MOLECULAR AND FUNCTIONAL DIVERSITY OF CLONED CARDIAC POTASSIUM CHANNELS

Action potential duration is an important determinant of refractoriness in cardiac tissue and thus of the ability to propagate electrical impulses. Action potential duration is controlled in part by activation of K+ currents. Block of K+ channels and the resultant prolongation of action potential duration has become an increasingly attractive mode of antiarrhythmic intervention. Detailed investigation of individual cardiac K+ channels has been hampered by the presence of multiple types of K+ channels in cardiac cells and the difficulty of isolating individual currents.

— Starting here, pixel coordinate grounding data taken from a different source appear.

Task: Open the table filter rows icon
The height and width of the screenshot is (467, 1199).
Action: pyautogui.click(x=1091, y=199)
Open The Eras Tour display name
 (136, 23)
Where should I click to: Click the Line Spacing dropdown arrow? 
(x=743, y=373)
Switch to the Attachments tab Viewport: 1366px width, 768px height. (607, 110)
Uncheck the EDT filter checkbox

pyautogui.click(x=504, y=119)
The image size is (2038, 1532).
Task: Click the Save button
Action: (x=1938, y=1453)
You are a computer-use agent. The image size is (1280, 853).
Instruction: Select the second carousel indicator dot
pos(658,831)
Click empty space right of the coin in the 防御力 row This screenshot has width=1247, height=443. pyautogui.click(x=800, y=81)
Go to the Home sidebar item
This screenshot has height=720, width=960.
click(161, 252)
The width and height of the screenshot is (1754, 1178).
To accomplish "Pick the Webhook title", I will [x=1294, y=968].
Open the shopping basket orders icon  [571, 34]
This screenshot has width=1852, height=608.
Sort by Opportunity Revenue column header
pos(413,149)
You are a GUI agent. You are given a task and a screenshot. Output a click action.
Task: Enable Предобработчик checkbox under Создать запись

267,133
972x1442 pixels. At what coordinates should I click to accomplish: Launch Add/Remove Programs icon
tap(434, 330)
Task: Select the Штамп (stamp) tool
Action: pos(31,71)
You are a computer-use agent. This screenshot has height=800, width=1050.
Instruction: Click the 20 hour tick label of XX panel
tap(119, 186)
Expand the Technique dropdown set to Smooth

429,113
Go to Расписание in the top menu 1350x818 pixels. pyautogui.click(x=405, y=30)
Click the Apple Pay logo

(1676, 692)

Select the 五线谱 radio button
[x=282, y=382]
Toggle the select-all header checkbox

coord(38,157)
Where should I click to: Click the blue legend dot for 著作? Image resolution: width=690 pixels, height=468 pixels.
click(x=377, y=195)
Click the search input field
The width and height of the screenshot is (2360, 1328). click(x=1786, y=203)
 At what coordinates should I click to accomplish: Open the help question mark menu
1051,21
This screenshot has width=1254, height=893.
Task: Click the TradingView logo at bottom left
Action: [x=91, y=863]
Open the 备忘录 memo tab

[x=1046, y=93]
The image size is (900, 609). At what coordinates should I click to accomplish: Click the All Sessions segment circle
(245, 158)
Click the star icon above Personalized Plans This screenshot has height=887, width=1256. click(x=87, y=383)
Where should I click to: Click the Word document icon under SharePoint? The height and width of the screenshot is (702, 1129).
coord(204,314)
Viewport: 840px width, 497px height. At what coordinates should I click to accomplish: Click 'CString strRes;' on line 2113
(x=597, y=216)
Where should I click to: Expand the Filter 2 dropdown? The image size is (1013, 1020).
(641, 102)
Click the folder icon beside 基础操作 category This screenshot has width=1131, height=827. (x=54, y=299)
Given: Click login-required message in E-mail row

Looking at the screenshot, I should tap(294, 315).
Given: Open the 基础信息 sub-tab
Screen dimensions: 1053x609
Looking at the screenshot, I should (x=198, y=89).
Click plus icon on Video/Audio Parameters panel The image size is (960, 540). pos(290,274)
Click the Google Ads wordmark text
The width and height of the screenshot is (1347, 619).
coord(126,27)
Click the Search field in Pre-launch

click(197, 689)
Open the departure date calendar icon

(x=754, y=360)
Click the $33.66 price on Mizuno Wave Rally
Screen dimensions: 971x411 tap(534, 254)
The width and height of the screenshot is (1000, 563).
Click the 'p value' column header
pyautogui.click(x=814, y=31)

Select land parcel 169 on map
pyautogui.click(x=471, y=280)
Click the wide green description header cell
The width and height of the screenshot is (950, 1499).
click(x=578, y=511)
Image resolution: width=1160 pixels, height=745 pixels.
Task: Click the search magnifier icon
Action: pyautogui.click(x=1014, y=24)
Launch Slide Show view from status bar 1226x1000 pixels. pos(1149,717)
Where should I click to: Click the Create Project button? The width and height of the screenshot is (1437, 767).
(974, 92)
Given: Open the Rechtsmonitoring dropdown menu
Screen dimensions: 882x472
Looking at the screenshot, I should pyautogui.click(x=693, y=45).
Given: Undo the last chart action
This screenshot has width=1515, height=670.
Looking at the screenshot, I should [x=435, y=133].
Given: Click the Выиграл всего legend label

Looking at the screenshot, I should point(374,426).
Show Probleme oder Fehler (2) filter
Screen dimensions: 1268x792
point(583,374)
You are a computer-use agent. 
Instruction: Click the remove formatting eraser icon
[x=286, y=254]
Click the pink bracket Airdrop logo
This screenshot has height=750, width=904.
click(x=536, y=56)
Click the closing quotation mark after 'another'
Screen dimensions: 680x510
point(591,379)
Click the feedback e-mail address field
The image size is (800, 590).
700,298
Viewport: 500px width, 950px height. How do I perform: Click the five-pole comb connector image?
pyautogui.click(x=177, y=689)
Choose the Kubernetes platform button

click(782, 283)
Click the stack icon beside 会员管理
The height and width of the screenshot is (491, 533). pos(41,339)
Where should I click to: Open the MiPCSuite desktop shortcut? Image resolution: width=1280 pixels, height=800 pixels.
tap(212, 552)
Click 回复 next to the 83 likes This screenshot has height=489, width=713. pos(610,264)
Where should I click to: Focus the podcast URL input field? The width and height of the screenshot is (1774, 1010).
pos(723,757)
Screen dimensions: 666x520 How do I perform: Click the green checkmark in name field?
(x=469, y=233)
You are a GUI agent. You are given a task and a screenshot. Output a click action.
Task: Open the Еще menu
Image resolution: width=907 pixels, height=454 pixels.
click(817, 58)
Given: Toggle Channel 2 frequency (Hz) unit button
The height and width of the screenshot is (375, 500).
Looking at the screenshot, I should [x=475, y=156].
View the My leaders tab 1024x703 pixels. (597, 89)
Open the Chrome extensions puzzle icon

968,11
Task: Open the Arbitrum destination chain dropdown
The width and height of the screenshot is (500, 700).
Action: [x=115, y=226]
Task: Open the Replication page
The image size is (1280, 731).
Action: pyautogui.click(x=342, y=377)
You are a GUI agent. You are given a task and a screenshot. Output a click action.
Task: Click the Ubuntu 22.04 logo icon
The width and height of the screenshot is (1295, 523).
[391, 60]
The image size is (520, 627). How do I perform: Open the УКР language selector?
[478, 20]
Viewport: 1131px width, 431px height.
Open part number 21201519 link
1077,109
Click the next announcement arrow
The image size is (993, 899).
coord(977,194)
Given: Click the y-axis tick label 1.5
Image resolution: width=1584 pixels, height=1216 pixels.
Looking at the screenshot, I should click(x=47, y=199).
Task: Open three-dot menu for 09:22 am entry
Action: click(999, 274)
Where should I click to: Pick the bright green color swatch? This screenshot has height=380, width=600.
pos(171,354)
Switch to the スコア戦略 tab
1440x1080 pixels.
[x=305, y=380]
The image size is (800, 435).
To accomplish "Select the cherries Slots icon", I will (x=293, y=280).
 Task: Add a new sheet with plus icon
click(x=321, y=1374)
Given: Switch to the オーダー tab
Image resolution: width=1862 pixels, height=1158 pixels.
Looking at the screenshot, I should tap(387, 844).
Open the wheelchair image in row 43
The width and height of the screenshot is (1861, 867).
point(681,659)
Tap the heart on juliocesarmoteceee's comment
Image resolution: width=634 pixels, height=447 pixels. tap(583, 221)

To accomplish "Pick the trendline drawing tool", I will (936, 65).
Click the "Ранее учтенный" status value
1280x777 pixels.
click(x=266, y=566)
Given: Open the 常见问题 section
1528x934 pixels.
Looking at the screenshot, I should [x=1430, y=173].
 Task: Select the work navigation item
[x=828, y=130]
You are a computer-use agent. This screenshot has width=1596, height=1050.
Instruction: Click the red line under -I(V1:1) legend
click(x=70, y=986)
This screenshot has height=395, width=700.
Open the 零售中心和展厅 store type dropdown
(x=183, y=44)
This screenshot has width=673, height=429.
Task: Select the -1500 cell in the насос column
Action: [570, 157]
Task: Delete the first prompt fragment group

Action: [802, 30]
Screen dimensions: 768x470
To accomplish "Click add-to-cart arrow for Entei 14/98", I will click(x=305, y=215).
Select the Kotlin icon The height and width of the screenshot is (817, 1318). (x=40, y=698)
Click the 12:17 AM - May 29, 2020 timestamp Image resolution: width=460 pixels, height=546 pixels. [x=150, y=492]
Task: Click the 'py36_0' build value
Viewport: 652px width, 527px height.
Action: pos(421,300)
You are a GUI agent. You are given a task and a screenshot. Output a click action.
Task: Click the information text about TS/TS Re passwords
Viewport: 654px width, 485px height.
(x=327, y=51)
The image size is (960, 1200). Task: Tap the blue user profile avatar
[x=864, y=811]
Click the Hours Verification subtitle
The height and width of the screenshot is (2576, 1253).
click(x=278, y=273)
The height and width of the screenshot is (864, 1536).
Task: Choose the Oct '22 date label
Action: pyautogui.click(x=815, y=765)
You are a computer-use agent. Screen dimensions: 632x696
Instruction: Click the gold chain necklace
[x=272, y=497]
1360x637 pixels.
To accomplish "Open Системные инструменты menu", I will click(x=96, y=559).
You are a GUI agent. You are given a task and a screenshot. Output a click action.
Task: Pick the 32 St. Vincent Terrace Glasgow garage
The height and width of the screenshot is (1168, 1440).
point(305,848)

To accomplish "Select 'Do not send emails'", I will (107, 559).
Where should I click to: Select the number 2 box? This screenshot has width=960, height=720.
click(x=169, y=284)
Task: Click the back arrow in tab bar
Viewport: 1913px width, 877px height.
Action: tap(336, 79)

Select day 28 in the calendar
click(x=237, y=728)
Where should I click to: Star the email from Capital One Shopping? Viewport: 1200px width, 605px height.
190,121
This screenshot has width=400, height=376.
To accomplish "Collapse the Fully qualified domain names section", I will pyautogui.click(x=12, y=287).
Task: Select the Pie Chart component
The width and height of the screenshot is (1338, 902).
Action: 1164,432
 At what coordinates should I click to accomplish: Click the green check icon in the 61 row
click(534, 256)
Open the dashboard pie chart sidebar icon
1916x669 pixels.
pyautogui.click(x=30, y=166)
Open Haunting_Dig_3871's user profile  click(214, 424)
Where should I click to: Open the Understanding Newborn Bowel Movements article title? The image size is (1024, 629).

We have approached this problem by employing a combination molecular cloning technology, heterologous channel expression systems, and biophysical analysis of expressed channels. We have focused on six different channels cloned from the rat and human cardiovascular systems. Each channel has unique functional and pharmacological characteristics, and is a group they comprise a series of mammalian K+ channel isoforms that can account for some of the diversity of channels in the mammalian heart. Each channel appears to be encoded by a different gene with little or no evidence for alternate splicing of RNA transcripts to account for the differences in primary amino acid sequence. In addition to the unique kinetic properties of these channel isoforms when expressed as homotetrameric assemblies, the formation of heterotetrameric K+ channels is also observed. The formation of heterotetrameric channels from the different gene products to create new channels with unique kinetic and pharmacological properties might further account for cardiac K+ channel diversity.